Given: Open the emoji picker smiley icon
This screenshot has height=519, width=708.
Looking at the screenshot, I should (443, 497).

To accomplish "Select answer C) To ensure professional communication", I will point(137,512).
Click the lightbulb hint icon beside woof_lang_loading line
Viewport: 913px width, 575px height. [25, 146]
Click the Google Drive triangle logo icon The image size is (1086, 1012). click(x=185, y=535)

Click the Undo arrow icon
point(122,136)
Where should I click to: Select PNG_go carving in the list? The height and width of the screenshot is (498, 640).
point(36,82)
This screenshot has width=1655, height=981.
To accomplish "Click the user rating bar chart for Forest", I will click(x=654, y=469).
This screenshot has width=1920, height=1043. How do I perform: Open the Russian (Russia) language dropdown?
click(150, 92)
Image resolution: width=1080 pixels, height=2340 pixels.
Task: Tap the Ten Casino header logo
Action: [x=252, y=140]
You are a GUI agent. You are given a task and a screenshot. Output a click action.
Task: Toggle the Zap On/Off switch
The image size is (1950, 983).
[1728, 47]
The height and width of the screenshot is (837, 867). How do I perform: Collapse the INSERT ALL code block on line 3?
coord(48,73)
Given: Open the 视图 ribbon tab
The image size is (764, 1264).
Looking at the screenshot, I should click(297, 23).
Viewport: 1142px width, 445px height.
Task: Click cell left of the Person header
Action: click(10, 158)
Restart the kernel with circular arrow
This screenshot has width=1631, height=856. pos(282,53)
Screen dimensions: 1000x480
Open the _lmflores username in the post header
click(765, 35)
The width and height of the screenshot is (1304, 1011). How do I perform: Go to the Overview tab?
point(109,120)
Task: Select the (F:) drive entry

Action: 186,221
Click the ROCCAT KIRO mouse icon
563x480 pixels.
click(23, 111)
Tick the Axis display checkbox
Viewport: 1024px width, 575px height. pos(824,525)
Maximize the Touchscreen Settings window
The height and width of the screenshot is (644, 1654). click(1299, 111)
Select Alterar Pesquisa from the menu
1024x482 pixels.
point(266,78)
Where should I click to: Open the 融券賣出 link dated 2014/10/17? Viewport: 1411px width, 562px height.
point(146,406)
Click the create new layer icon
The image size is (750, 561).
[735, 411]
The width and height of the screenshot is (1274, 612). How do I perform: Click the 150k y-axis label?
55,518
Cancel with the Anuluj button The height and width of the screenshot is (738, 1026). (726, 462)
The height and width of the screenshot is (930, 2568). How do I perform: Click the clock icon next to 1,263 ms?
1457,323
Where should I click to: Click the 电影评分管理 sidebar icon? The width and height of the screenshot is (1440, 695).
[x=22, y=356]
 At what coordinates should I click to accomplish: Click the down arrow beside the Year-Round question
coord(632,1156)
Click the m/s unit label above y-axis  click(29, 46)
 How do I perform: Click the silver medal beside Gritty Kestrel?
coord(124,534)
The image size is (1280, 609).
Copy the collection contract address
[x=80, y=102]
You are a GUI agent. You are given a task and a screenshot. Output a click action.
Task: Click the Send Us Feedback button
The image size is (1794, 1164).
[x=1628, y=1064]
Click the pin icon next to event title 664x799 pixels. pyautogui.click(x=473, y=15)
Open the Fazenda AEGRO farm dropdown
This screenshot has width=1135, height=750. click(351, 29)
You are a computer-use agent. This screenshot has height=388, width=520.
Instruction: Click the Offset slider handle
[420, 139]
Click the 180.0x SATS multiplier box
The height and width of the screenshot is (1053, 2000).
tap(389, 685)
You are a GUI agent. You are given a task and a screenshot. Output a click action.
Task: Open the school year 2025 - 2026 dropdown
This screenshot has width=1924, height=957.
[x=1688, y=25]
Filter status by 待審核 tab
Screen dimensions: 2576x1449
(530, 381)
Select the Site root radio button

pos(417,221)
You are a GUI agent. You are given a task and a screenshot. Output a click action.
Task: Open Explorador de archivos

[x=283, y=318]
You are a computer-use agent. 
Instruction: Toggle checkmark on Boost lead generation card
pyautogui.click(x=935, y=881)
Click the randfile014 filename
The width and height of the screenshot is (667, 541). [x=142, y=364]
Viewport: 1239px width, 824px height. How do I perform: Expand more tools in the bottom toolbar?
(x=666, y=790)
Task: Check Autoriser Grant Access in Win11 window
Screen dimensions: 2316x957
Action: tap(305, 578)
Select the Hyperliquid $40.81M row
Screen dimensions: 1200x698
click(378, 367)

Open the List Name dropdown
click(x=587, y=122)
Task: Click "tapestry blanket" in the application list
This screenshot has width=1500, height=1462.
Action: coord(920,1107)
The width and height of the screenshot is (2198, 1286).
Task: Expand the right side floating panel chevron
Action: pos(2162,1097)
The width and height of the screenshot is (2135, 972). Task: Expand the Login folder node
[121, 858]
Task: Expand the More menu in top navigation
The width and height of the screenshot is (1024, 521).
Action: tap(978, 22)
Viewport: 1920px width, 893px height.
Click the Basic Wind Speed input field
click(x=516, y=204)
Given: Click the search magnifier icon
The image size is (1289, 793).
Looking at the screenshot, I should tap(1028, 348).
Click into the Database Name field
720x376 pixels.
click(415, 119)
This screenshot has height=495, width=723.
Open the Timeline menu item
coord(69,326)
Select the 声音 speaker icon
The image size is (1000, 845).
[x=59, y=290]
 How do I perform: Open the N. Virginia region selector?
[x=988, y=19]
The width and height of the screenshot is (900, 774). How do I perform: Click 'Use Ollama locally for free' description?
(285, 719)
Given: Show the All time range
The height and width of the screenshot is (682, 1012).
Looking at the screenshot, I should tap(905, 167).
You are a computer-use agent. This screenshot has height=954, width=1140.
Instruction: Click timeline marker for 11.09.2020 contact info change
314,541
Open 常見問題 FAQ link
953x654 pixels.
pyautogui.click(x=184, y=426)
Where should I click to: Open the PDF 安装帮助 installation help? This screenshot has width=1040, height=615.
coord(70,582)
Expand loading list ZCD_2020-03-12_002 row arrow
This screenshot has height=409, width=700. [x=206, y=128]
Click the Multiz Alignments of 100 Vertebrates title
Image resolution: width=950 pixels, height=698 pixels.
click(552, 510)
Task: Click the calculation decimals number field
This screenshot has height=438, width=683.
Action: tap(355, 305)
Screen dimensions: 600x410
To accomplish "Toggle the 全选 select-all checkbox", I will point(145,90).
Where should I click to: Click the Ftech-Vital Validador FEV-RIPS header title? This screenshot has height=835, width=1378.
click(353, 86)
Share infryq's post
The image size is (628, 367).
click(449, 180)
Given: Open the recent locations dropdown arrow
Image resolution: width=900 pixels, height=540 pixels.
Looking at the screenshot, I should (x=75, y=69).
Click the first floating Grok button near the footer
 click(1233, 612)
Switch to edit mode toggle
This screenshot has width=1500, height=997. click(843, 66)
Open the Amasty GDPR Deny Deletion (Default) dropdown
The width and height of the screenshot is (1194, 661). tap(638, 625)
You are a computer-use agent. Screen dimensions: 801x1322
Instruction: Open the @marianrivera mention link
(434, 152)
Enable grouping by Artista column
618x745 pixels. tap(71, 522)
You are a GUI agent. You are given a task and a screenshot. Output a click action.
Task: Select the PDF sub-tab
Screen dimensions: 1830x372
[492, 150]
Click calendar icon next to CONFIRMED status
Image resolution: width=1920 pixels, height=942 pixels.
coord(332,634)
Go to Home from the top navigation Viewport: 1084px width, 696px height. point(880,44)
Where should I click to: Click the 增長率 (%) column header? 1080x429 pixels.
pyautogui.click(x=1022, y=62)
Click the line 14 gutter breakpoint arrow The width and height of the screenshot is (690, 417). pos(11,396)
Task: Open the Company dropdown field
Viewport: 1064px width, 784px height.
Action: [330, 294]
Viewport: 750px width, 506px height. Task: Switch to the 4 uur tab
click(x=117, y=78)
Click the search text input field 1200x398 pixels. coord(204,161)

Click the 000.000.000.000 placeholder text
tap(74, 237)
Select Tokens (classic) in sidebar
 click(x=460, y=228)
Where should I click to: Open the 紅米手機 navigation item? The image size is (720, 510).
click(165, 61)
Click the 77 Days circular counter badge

---*---

■ **Exercise directions**:
Using the material above, print word for word the lines from the one holding "Click calendar icon next to CONFIRMED status" through the last line.

■ **Reply to the task**:
Click calendar icon next to CONFIRMED status
Image resolution: width=1920 pixels, height=942 pixels.
coord(332,634)
Go to Home from the top navigation Viewport: 1084px width, 696px height. point(880,44)
Where should I click to: Click the 增長率 (%) column header? 1080x429 pixels.
pyautogui.click(x=1022, y=62)
Click the line 14 gutter breakpoint arrow The width and height of the screenshot is (690, 417). pos(11,396)
Task: Open the Company dropdown field
Viewport: 1064px width, 784px height.
Action: [330, 294]
Viewport: 750px width, 506px height. Task: Switch to the 4 uur tab
click(x=117, y=78)
Click the search text input field 1200x398 pixels. coord(204,161)

Click the 000.000.000.000 placeholder text
tap(74, 237)
Select Tokens (classic) in sidebar
 click(x=460, y=228)
Where should I click to: Open the 紅米手機 navigation item? The image size is (720, 510).
click(165, 61)
Click the 77 Days circular counter badge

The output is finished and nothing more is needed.